Lets say I have a deformable solid that is being accelerated by a force that is equally distributed along the back face of the Main Body that is drawn in the picture. Attached to this Main Body is a Wing. At high accelerations, there will be inertial stresses that reach a maximum at the base of the wing where it is attached to the Main Body. How can I calculate those stresses? I need to find these stresses so that I can determine how large d has to be in order to prevent material failure. I am kind of lost at where to start.
Homework Equations
The Attempt at a Solution
My attempt:
I tried making a cut at the base of the wing (viewed from bottom of the picture shown above)

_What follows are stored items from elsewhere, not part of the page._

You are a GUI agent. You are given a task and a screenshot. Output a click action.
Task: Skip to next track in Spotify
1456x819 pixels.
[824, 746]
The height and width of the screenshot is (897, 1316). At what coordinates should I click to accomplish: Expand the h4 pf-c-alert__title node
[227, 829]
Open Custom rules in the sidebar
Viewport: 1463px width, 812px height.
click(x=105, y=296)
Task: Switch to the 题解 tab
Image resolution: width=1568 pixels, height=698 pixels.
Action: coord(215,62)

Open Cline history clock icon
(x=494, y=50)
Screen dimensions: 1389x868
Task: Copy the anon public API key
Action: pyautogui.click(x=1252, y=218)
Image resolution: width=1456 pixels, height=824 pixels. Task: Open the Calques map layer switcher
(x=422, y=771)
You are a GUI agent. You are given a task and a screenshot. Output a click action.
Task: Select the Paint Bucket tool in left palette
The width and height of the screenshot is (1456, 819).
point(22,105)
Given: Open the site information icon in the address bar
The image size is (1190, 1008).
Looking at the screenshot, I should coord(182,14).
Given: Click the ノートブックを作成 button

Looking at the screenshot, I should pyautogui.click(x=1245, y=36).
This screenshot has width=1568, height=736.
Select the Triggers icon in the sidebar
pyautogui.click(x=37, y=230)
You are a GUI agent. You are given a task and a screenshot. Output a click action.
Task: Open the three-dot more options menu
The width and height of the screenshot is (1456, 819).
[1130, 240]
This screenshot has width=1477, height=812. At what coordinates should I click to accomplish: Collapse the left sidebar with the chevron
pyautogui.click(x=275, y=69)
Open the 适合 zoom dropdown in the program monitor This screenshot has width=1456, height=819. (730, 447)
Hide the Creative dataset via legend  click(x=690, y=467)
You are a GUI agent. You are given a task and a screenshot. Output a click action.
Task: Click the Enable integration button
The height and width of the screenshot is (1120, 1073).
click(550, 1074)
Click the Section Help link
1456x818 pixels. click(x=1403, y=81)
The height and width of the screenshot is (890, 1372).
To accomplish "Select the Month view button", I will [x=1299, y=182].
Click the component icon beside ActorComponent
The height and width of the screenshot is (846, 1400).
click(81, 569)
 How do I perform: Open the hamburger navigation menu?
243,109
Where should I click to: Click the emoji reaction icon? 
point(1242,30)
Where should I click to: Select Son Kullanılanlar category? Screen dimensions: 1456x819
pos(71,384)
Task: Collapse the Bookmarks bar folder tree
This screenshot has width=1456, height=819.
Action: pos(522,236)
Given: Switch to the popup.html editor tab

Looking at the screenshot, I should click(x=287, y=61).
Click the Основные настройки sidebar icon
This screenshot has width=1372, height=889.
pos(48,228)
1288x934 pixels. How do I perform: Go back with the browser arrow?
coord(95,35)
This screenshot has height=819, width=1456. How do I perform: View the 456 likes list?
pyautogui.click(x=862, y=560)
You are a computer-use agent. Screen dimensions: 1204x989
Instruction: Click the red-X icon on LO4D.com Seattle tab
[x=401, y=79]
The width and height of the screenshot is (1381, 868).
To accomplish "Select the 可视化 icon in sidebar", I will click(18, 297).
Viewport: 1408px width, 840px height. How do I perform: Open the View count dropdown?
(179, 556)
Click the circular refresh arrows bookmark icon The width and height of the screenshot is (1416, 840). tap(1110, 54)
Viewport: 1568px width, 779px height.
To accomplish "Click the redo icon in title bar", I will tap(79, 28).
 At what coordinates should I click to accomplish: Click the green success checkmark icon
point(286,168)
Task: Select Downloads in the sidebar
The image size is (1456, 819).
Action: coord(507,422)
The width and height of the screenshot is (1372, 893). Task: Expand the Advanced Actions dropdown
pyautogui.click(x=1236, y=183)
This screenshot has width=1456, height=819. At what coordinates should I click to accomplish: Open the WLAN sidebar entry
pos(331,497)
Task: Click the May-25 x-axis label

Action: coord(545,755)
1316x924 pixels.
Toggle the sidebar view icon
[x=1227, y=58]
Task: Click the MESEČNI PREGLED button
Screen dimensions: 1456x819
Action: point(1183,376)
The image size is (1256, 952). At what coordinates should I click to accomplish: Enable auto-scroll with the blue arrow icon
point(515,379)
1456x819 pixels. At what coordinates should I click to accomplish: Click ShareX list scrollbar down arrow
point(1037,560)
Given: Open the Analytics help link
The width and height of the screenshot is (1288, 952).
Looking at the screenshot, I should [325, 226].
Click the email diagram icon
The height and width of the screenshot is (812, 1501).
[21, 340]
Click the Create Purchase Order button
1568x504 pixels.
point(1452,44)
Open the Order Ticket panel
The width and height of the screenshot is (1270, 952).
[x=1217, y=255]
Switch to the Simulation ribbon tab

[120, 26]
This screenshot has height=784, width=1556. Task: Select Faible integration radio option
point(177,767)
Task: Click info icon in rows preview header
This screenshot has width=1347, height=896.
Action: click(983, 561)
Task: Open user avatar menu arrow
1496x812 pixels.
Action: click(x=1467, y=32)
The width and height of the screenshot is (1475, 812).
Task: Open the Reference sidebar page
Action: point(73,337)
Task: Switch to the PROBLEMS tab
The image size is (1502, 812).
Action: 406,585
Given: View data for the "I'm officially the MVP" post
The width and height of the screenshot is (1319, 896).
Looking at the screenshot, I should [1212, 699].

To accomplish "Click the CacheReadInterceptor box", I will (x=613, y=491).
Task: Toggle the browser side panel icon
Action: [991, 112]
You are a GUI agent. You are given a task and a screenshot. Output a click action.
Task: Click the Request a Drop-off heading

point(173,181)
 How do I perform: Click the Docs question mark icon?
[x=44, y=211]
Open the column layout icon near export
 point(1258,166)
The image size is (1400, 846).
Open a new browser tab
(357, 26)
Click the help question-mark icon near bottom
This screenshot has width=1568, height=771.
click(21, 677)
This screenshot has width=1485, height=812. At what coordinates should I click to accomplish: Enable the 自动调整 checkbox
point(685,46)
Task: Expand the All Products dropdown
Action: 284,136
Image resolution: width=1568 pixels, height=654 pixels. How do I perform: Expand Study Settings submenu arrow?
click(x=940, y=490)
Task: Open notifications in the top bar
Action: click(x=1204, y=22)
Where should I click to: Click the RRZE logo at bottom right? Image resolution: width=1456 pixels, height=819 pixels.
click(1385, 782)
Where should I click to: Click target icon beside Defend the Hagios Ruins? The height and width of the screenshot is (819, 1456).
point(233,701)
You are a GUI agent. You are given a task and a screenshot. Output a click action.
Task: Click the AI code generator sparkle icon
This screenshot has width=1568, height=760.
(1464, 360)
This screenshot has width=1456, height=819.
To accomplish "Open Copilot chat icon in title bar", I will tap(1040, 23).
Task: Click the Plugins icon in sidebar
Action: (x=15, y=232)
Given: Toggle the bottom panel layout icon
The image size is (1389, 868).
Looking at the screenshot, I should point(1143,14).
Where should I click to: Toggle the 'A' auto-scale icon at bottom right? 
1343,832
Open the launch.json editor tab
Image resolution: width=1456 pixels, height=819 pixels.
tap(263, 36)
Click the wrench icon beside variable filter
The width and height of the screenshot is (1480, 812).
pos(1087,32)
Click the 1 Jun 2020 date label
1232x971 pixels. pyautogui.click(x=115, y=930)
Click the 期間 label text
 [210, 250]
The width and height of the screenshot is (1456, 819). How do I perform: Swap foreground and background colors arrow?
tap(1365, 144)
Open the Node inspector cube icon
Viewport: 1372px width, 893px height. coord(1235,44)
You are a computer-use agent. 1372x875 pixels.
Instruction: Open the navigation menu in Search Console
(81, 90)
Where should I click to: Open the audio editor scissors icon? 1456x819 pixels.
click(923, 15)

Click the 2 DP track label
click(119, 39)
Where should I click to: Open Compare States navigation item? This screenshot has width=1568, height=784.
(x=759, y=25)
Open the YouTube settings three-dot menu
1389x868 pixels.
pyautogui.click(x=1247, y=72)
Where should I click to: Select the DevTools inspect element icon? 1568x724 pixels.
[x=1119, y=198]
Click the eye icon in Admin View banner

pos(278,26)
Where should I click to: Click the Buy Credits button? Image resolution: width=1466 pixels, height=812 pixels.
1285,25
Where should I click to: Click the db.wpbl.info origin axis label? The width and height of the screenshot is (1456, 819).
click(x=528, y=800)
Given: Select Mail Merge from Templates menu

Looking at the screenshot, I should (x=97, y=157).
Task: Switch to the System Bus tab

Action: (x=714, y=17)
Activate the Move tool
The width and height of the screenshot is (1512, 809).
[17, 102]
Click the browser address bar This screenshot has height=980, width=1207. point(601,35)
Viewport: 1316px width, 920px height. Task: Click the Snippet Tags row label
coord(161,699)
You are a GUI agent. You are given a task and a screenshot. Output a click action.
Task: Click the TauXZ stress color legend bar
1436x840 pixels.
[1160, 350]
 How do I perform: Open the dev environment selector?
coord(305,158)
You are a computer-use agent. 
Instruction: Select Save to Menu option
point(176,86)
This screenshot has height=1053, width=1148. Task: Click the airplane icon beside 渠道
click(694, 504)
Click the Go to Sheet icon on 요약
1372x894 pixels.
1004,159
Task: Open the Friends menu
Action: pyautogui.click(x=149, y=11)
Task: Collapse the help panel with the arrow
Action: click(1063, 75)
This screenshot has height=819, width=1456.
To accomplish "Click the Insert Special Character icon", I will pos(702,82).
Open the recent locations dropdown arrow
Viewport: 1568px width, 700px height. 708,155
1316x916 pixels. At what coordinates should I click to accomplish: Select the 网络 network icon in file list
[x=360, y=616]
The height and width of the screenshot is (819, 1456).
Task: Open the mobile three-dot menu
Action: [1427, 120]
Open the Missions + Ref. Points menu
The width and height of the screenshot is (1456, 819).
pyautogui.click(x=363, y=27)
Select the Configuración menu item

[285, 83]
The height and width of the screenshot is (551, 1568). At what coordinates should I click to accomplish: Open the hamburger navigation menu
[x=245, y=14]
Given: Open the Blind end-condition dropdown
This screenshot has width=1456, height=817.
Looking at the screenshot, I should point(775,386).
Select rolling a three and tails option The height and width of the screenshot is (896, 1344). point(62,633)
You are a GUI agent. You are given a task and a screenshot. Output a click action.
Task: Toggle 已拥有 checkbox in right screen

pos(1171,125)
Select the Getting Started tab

From here I can take sum of the moments to find the bending stress caused by the moment, M.
The equation I get is:
-M = mwingaw/2.
Then I plug into bending stress formula for cantilever beam and compare to the yield stress:
|σmax|=|M|d / (2I) ≤ σyield
where I = 1/12 L d3
If I solve the equations above for d so that σ does not exceed my yield stress, I end up getting unrealistically small values for d. I don't think my approach is correct because I believe it assumes rigid body acceleration when this is not the case. Maybe there's a continuum mechanics approach that involves solving a differential equation to take into account these inertial stresses of a non-rigid accelerating body.
Any help would be appreciated!